Burada hepimizin aklına gelen soruları bir kez daha soruyoruz: Bu katliamda yargılanan ve zaten teknik takipte olan 7 kişi nasıl oldu da ellerini kollarını sallaya sallaya Ankara’ya geldiler. Nasıl oldu da arama kararı, yolda kontrol kararı olmasına rağmen tam da onların giriş yapacağı saatte araç kontrolü durduruldu? Tren Garı çevresinde arama kararı olmasına rağmen nasıl oldu da gar çevresinde tesadüfen dahi bir tane polis bulunmadı? Nasıl oldu da polis canlı bomba olabilir kendinizi koruyun diye uyarıldı da toplanacak olan yüz bin kişinin bundan haberi olmadı? Biz bu soruları sormaya devam edeceğiz. Çünkü biz bir söz verdik. Bu katliamın aklanmasına izin vermeyeceğiz. Bizler barış ve adalet mücadelesini sürdürmeye devam edeceğiz. Bu iddianame kabul edilebilir bir iddianame değildir. Önümüzdeki hafta mahkemeye iddianameyi iade etmesi için dilekçemizi vereceğiz ve Anayasa Mahkemesi’ne kamu görevlilerin yargılanması için bir suç duyurusunda bulunacağız.
“Bunca zaman polis görevini yapıyor dedim…”

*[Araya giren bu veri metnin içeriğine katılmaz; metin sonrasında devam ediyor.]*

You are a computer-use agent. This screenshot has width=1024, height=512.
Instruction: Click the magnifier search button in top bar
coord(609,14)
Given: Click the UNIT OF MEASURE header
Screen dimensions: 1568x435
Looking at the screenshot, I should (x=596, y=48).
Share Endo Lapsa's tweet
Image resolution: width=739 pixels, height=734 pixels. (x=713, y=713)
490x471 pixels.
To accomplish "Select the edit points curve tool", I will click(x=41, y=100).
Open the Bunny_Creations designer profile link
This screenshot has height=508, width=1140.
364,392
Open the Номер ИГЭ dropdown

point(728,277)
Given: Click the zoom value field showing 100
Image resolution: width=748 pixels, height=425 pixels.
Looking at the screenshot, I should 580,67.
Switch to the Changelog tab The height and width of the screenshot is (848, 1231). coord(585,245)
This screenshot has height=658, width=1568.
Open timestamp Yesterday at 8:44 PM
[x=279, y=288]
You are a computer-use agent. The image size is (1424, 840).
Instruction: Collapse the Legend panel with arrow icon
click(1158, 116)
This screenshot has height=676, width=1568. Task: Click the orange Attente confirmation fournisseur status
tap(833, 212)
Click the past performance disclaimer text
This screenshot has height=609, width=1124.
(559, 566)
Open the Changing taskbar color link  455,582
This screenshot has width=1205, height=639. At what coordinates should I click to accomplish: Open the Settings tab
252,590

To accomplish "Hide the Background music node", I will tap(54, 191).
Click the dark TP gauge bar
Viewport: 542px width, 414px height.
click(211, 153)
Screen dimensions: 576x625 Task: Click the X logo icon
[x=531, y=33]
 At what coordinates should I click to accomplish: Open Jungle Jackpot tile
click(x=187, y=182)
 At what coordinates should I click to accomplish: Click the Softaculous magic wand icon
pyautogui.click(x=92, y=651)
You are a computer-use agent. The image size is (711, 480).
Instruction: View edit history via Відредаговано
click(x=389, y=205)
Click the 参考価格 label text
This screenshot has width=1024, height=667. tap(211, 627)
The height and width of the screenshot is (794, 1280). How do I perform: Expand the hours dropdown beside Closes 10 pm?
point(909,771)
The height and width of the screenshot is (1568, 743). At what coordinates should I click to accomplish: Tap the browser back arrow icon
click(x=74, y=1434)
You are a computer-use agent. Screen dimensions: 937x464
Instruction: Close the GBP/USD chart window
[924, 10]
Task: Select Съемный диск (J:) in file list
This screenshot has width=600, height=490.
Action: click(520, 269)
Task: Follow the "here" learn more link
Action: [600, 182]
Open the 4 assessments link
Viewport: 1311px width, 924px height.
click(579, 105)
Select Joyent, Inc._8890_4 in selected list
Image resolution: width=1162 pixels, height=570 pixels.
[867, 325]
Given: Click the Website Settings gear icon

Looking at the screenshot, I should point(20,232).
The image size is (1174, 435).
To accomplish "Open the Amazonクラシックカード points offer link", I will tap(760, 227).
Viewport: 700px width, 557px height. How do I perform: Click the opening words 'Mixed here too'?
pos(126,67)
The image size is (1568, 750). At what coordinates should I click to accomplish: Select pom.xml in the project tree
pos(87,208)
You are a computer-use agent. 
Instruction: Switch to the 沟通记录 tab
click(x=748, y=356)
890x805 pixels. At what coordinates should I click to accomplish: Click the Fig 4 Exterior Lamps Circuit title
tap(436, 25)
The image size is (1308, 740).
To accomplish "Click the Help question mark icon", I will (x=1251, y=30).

Hocaoğulları’nın iddianameye ilişkin bilgi vermesinin ardından Şair Mehmet Özer yitirilenler anısına bir şiir okudu. Mehmet Özer’den sonra ise sözü Güney Doğan’ın annesi Derman Doğan söz aldı. Derman Doğan “Ben katil yetiştirmedim, bu ülkeye hayırlı bir evlat yetiştirdim. Ama onlar, katiller benim evladımı elimden aldı. Anneler ağlamasın, kardeşler ağlamasın diye Güney’im Ankara geldi. Herkese soruyorum ‘Akşam eve gittiğinizde çocuğuna dokunmadığın zaman rahat uyuyor musunuz?’ O katiller benim oğlumun üzerine gazı sıktı. Bunca zaman dedim ki ‘Polis de görevini yapıyor’ ama bir gün o polislerin benim oğlumun üzerine gaz sıkacağı aklıma gelmedi. Başkent Ankara’da bombanın ne işi var?” dedi.
Suruç Katliamı’ndan hayatını kaybeden Ezgi Sadet’in ablası ve SGDF Eş Başkanı Özgen Sadet, “10 Ekim günü 20 Temmuz’da açılan yaralarımız tekrar kanatıldı. Biz bu katliamların sorumlularını ne unutacağız ne de affedeceğiz” diye konuştu. Konuşmaların ardında katliamın yaşandığı yere karanfiller ve siyah balonlar bırakıldı.